Why is that? they wonder.
But then, something big begins to happen up there in that nest. There's a cracking, breaking sound, and the robin hops up and about, excited by something going on inside. Then the kids see the robin surprisingly flying swiftly away from her nest--with something blue in her beak. And another robin suddenly flies to the nest, where there is noticeable peeping and cheeping noise to be heard.
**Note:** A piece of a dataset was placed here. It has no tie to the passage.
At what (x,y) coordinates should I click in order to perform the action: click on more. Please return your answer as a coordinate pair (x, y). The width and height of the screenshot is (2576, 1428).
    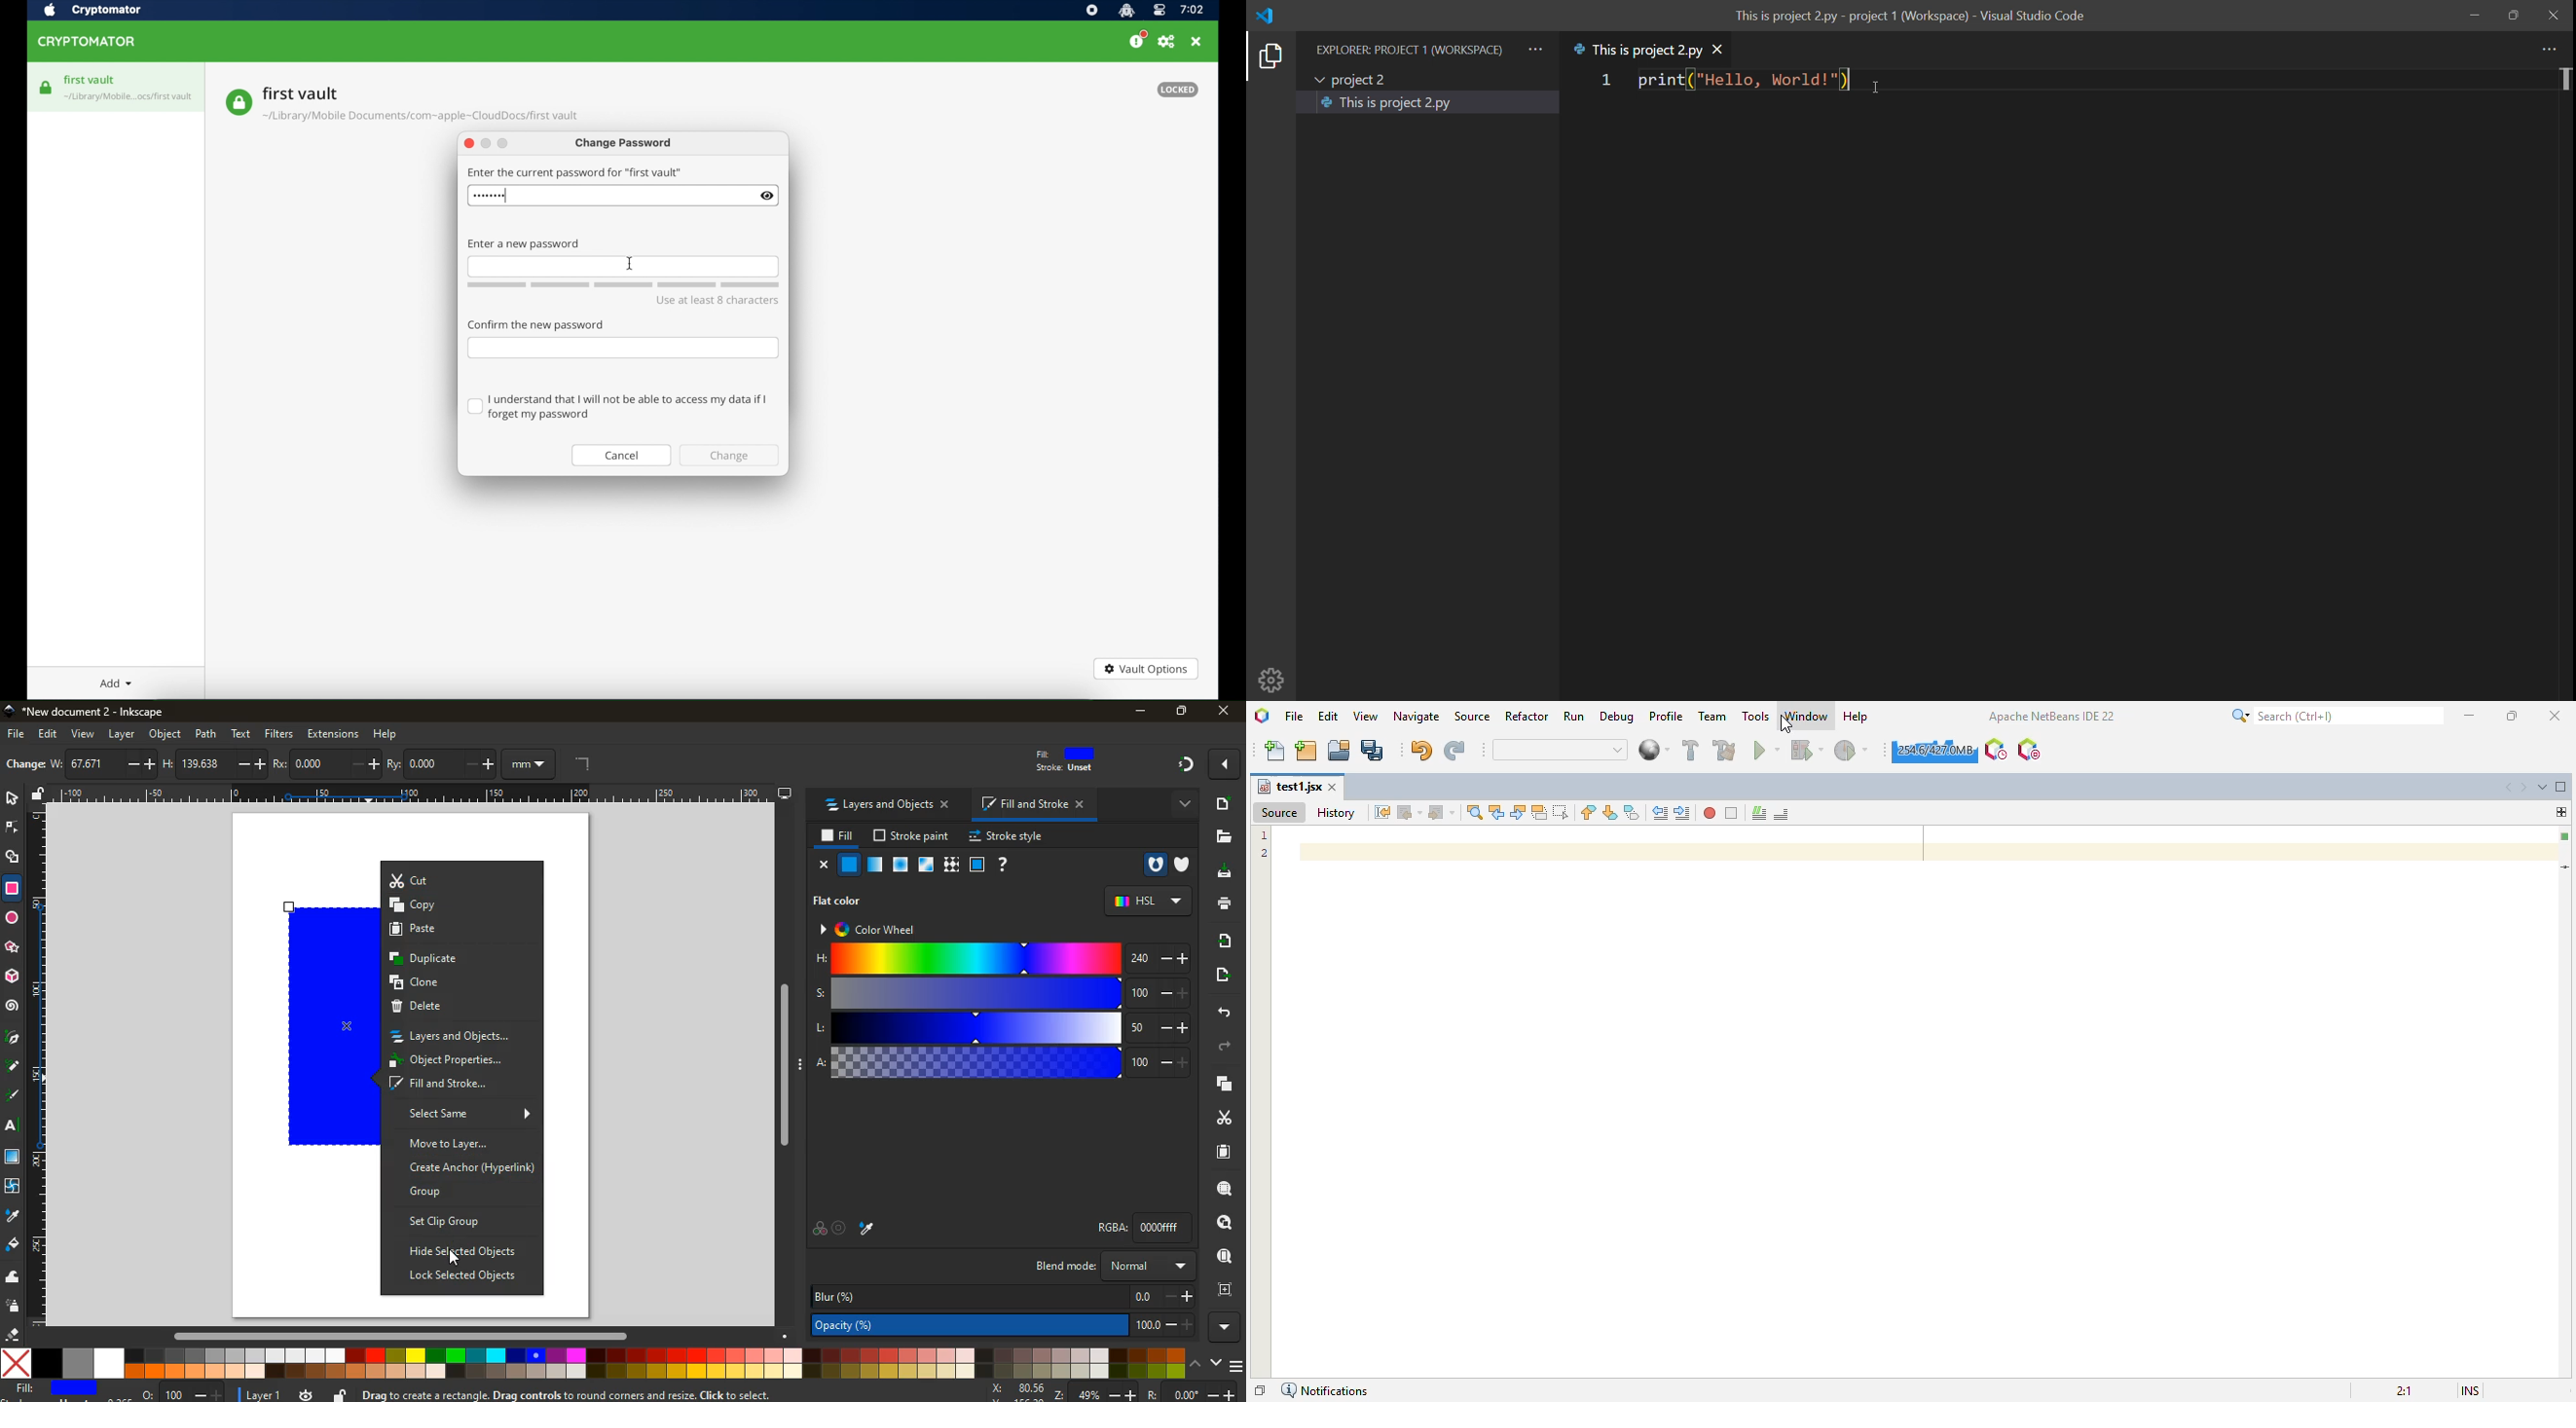
    Looking at the image, I should click on (1228, 1325).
"THE BABY BIRDS ARE HERE!"
Rita Gray's Have You Heard the Nesting Bird? (Houghton Mifflin Harcourt, 2014), forthcoming today, takes two youngsters on a bird -watching walk where all the birds are telling them that spring is here--all except one. Gray's intriguing rhymes and onomatopoeic bird calls work perfectly with artist Kennard Pak's subtle watercolor illustrations. Pak keeps his palette quiet--with soft browns, grays, and greens--befitting the hushed admonition not to disturb the sitting bird.
But half the fun of the book is in Gray's appended interview with Mrs. Robin, "A Word with the Bird," as she explains that she keeps a low profile so as not to be noticed by predators, how she warms her eggs with her "brood patch" a spot on her breast that sheds its feathers so that her warm skin is in direct contact with the eggs, and how she removes the blue eggshells from the nest to keep it clean for the health of the hatchlings. In a FAQ format, readers ask Mama Robin all about egg care, just what the father robin is doing while she rests, whether they always sleep in nests, and how the parents care for fledglings even after they learn to fly on their own.
This is an exceptional book, assonant in text and enticing for the eyes, with lots of information about our feathered friends for classroom seasonal nature study units or potential beginning birders. No wonder American Library Association's Booklist calls it "A beautifully crafted, informative picture book."